Feiza Ben Mohamed
15 Août 2023•Mise à jour: 15 Août 2023
AA/Nice/Feïza Ben Mohamed
La France assure « suivre avec la plus grande préoccupation la poursuite de la dégradation de la situation humanitaire et la multiplication des violations des droits de l’Homme en Afghanistan », dans un communiqué publié mardi par le Quai d’Orsay.
Dans cette publication en ligne, qui intervient deux ans jour pour jour, après la chute de Kaboul et la prise de pouvoir par les Talibans, Paris accuse ces derniers de « non-respect des attentes de la communauté internationale formulée par la résolution 2593 du Conseil de sécurité des Nations unies » et assure utiliser « tous les leviers à (sa) disposition pour chercher à améliorer le sort des Afghanes et des Afghans en renforçant la pression sur les Talibans ».
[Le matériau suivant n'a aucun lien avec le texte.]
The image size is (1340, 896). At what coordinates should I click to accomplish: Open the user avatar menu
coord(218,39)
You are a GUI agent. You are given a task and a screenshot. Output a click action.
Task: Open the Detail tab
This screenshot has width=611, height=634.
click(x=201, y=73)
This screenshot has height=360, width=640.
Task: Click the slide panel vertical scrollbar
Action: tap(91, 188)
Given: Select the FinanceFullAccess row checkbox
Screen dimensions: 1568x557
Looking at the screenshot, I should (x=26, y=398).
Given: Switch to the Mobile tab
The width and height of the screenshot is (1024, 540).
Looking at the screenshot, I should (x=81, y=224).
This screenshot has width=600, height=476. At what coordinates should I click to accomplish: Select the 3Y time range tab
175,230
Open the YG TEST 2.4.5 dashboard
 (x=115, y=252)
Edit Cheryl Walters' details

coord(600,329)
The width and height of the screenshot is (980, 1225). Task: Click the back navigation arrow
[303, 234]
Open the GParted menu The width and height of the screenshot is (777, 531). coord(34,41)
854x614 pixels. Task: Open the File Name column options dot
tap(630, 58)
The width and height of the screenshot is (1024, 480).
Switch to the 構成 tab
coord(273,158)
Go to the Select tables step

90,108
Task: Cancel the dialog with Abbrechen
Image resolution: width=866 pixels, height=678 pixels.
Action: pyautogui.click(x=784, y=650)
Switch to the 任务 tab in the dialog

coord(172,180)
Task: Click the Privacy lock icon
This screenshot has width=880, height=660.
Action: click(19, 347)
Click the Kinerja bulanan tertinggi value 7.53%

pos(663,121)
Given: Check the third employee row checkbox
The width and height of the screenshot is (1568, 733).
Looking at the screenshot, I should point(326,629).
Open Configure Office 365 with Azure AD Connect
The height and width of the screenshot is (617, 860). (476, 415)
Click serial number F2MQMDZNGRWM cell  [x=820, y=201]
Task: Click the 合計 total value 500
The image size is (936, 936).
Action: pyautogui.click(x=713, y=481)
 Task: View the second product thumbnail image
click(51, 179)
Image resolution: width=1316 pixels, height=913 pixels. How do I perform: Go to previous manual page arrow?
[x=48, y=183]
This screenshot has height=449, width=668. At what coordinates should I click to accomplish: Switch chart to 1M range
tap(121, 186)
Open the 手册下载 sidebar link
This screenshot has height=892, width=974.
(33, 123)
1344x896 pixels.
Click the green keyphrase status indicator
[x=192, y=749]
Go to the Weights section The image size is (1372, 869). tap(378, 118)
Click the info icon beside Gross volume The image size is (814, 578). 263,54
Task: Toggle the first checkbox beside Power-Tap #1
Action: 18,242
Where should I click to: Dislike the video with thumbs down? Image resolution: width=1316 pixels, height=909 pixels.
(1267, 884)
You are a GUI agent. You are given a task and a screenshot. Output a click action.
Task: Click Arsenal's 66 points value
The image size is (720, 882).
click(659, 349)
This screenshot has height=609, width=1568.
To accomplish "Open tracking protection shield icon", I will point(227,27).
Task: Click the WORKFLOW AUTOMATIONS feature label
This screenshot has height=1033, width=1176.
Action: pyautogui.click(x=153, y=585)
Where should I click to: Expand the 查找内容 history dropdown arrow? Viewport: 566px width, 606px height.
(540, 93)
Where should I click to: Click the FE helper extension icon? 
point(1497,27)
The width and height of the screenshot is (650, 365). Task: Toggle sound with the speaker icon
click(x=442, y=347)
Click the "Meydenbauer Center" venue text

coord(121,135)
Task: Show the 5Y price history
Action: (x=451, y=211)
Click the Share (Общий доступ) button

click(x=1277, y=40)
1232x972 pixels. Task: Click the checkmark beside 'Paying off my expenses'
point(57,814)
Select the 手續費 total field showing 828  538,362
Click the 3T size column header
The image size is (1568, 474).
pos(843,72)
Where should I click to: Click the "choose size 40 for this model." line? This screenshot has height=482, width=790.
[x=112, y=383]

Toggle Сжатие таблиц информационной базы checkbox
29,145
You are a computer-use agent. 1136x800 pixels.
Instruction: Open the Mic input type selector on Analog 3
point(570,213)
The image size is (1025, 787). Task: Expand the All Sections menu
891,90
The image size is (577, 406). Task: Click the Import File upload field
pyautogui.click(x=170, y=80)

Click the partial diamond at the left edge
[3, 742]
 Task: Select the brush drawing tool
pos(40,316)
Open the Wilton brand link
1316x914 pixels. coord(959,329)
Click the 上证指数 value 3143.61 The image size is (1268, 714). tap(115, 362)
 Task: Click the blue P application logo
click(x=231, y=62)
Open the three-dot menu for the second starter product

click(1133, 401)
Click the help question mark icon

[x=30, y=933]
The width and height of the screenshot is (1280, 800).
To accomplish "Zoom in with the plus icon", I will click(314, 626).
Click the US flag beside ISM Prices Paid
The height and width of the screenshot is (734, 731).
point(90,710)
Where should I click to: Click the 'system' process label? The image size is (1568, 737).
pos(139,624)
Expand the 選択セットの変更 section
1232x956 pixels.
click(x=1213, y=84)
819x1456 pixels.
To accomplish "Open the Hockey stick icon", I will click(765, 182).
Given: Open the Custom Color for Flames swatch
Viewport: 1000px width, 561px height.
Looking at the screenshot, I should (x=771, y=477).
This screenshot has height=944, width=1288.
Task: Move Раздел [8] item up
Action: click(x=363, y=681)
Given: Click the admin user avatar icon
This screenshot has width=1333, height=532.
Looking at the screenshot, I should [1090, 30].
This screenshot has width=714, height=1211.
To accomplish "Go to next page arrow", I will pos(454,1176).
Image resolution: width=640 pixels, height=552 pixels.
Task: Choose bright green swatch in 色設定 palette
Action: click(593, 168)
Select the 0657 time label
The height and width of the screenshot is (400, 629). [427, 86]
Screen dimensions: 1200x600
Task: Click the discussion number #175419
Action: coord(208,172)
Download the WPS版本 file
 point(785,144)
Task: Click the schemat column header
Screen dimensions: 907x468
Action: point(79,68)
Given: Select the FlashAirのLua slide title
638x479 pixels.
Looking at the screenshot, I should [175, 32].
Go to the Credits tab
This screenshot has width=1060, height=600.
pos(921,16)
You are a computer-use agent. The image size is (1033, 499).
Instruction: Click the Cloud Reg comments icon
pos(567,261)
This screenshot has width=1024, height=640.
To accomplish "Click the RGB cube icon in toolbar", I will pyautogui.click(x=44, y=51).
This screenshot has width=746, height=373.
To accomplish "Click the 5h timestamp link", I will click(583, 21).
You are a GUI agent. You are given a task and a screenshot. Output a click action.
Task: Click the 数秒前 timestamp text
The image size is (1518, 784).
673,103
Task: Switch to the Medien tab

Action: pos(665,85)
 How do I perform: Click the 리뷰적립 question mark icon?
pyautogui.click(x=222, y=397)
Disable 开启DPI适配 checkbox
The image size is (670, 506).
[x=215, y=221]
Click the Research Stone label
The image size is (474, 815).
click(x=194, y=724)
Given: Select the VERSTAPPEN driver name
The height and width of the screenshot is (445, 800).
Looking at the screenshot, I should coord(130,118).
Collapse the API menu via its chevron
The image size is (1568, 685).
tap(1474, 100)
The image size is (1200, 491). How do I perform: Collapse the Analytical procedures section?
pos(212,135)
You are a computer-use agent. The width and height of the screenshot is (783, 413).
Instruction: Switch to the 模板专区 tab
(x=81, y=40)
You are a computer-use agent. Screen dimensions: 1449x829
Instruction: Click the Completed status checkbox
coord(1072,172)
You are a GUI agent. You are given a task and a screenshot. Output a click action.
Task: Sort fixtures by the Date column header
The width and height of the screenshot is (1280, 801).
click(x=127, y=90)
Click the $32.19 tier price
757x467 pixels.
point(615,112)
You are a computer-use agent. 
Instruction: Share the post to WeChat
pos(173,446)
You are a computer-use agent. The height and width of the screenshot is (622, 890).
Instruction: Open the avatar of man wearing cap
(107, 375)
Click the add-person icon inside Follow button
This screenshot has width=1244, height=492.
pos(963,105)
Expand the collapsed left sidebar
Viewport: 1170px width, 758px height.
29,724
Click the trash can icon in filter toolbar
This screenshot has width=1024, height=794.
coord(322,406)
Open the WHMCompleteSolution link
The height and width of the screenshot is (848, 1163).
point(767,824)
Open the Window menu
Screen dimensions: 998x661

De ce fait, la Diplomatie condamne les « atteintes portées aux droits des femmes et filles par les Talibans, notamment la décision prise en décembre 2022 d’interdire les femmes d’accéder à l’Université et de travailler dans des ONG » et appelle « les Talibans à revenir sur ces décisions inacceptables, qui excluent la moitié de la population afghane de la sphère publique et compromettent les perspectives de développement économique et social du pays ».
Il est, par ailleurs, précisé que la France « continue de soutenir la population afghane via la poursuite de projets humanitaires concrets menés par les agences de l’ONU et des ONG présentes sur le terrain, notamment dans les domaines de l’éducation et de la santé » et reste engagée « en faveur de défenseures des droits de l’Homme présentes en Afghanistan, qui sont menacées du fait de leur engagement dans leur pays, en leur proposant un accueil en France, un soutien matériel, un accompagnement, des formations et une mise en réseau ».
Pour rappel, les Talibans ont pris le pouvoir le 15 août 2021 à Kaboul, conduisant à l’évacuation de ressortissants de nombreux pays et à la fin de la présence militaire américaine en Afghanistan après 20 ans.
La France a notamment déployé un pont aérien via Abou Dhabi pour évacuer ses ressortissants et exfiltrer les Afghans ayant travaillé pour elle et susceptibles d’être menacés.